* [INSTRUCTIONS FOR THE TASK]:
Given the entries below, please return each one exactly.

___ DATA SHOWN ___

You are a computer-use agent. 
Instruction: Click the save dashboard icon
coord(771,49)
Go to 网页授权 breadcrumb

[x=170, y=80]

___

* [ANSWER AREA]:
You are a computer-use agent. 
Instruction: Click the save dashboard icon
coord(771,49)
Go to 网页授权 breadcrumb

[x=170, y=80]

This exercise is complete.